Completed projects

Association between area-level deprivation and diabetes care and clinical out-comes in children and adolescents with type 1 diabetes from Germany (DZD Grant 2017)
Heads:Dr. Joachim Rosenbauer, Düsseldorf (PI); Dr. Werner Maier, Neuherberg (Co-PI); Prof. Dr. Reinhard Holl, Ulm (Co-PI)
Duration:01/01/2017 – 31/12/2017
Summary:The overall quality of care in children and adolescents with type 1 diabetes (T1D) from Germany seems to be good. However, a previous study showed substantial regional differences in diabetes treatment and metabolic control between German federal states. Studies already indicated an inverse association between individual socio-economic status (SES) and treatment and metabolic control. Aside differences in individual SES, access to health care providers, medical reimbursement decisions, and area-level deprivation might have contributed to regional differences. Recently, the German Index of Multiple Deprivation (GIMD) was developed and validated in several studies showing the impact of area-level deprivation on different health-related outcomes. To date, no study has been conducted to investigate the association between area-level deprivation and paediatric diabetes care and outcomes in detail in Germany.
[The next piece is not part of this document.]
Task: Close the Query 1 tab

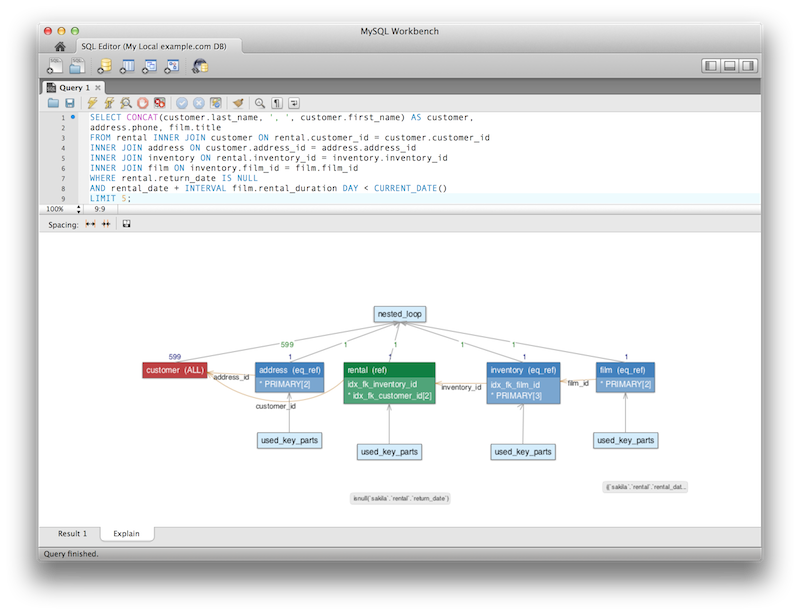Action: (x=98, y=88)
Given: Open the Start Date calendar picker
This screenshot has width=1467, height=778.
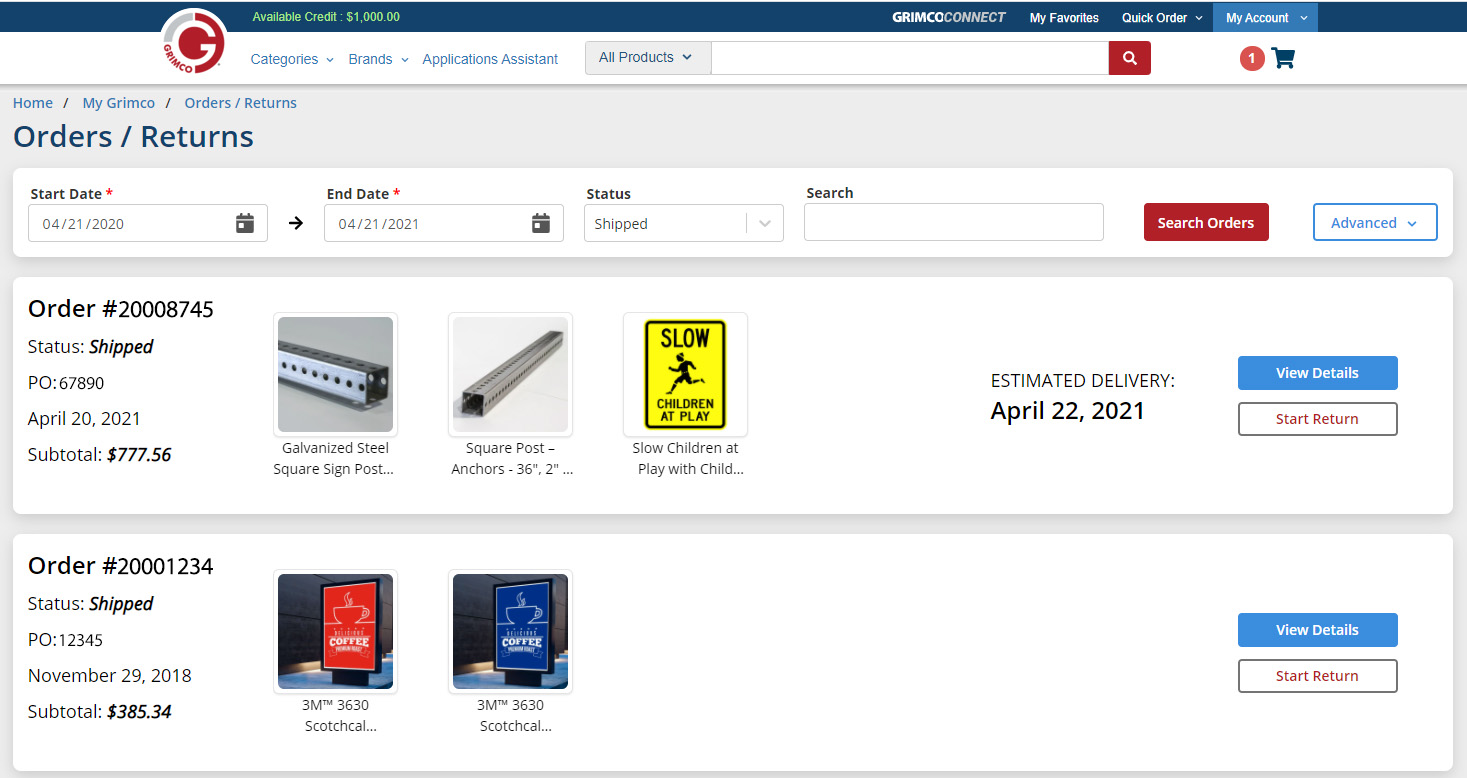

Aims:The aims of the project are to analyse
1) the regional distribution of T1D treatment and outcomes at municipality- and district-level,
2) the association between area-level deprivation (municipality- and district-level GIMD) and diabetes treatment (insulin regimen, frequency of self-monitoring of blood-glucose use of continuous glucose monitoring systems, use of insulin analogues, diabetes education) and,
3) the association between area-level deprivation (municipality- and district-level GIMD) and indicators of glycaemic control (HbA1c), acute diabetic complications (severe hypoglycaemia, diabetic ketoacidosis, hospitalization), and the prevalence of overweight in children and adolescents with T1D < 20 years from Germany.
Methods:The Institute for Biometrics and Epidemiology at the German Diabetes Centre in Düsseldorf will contribute their excellent expertise in advanced statistical data analysis taking into account spatial heterogeneity and interpretation of data and skills in geographic information systems and geographical mapping.
The Institute of Health Economics and Health Care Management at Helmholtz Zentrum München will provide GIMD data at municipality and district level. Project members of the institute will contribute expertise on the use of deprivation indices, geographic information systems, geographical mapping and multilevel modelling.
The Institute of Epidemiology and Medical Biometry at Ulm University will provide the clinical data. Data will be extracted from the DPV registry, cleansed and aggregated, and subsequently linked to GIMD scores at district and municipality level based on postal codes of residence. The Ulm group will further add expertise in epidemiological regression modelling and will be responsible for a comprehensive literature search and preparation of joint publications.